Design Students Use Art to Reimagine Plastic Recycling – To make Lamps, Seat Covers, and More
- access_time14 February 2022
- account_circleSwallow Green
London design students were given a challenge: take plastic that will most likely end up in the landfill, and turn it into a new raw material using as little energy as possible. Part of a competition from the London Royal College of Art, the students excelled, turning plastic into various products, such as train car-seat covers, sound insulation, art pieces, lamps, and more.
A partnership between the London-based industrial design firm PriestmanGoode and the College’s MA in textiles program, the competition was called Precious Waste, highlighting the remaining usefulness in so many of the materials we throw away.
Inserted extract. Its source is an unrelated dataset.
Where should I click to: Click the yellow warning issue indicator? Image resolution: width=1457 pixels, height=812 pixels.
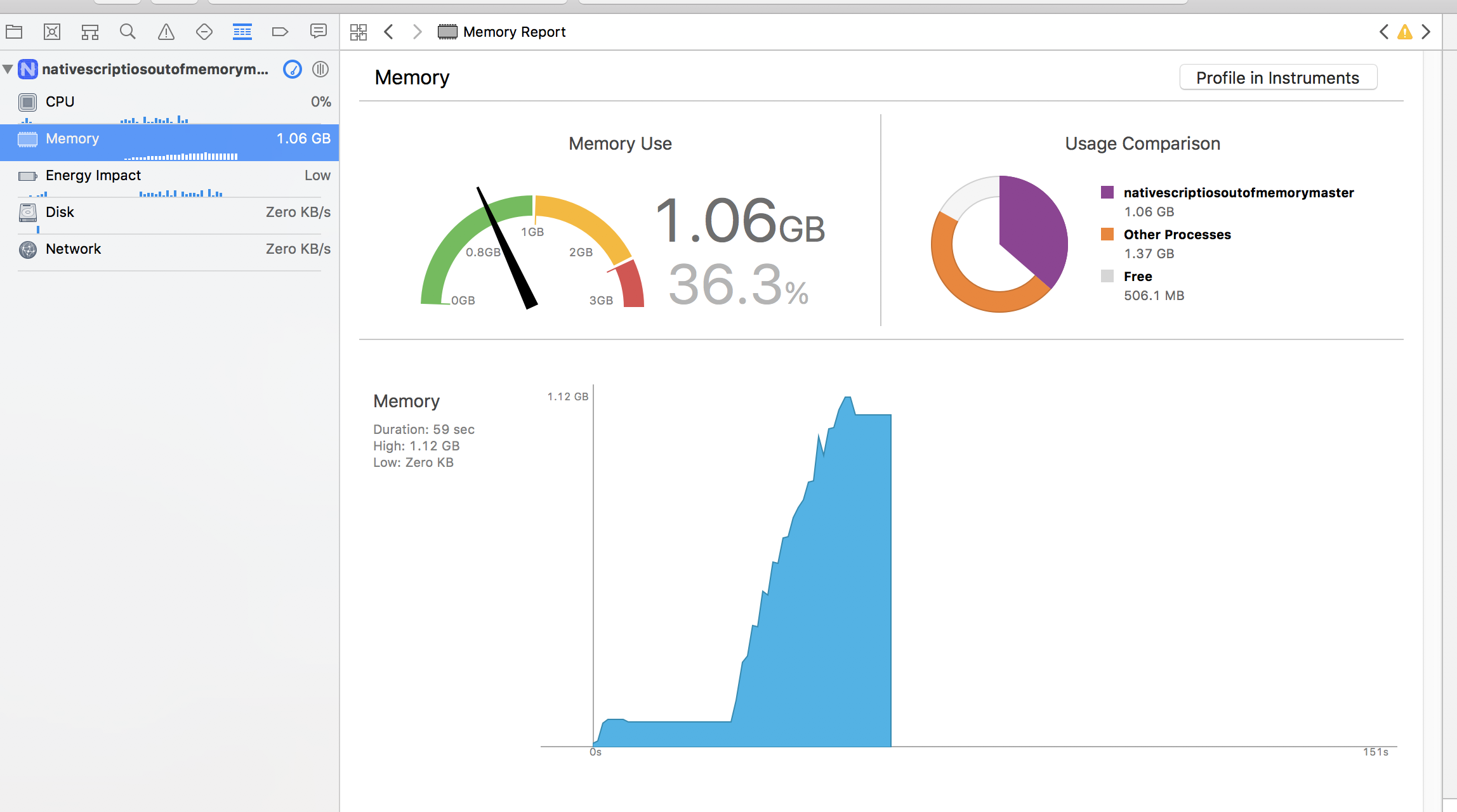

“The students were free to consider how their new materials, surface finishes, or textures could be used in different environments, whether in retail spaces, restaurants, hotels, or transport environments. The students tackled the brief in the most difficult times with great enthusiasm and passion, addressing one of the biggest challenges of our time and creating beautifully handcrafted solutions.” the presentation website reads.
First place went to Bethany Voak, a young woman who not only repurposed polystyrene foam, but re-molded it, allowing for a change in color, texture, and consistency that could be used for many different purposes, whether as the most avantgarde art piece, or as a drywall replacement.
Image source: https://www.priestmangoode.com/pg-rca-precious-waste/
During her work, she discovered an organic molecule that turns the rigid yet spongy foam into a moldable material that can take dyes, and become hard—opening up a huge array of potential uses for the product.
Second place went to Henrietta Dent, who unwound plastic produce nets like the kinds which hold a pound of onions, with nothing more than her hands and a bit of heat. The resulting material is stronger by virtue of its woven nature, and can be used to create cushion covers for the seats on, for example, the London underground.
Other entries included Christina Pei Fen, who cut up individual fruit nets with scissors before using a hot iron to quickly press them into a single sheet, which can have color and ephemeral consistency.
Another entry, aiming to tackle the plastic incense packaging at Buddhist temples, created an app that tracks the donation of this plastic packaging every time one goes for prayer.
At the end the trash is turned into a lamp in the appearance of a lotus flower.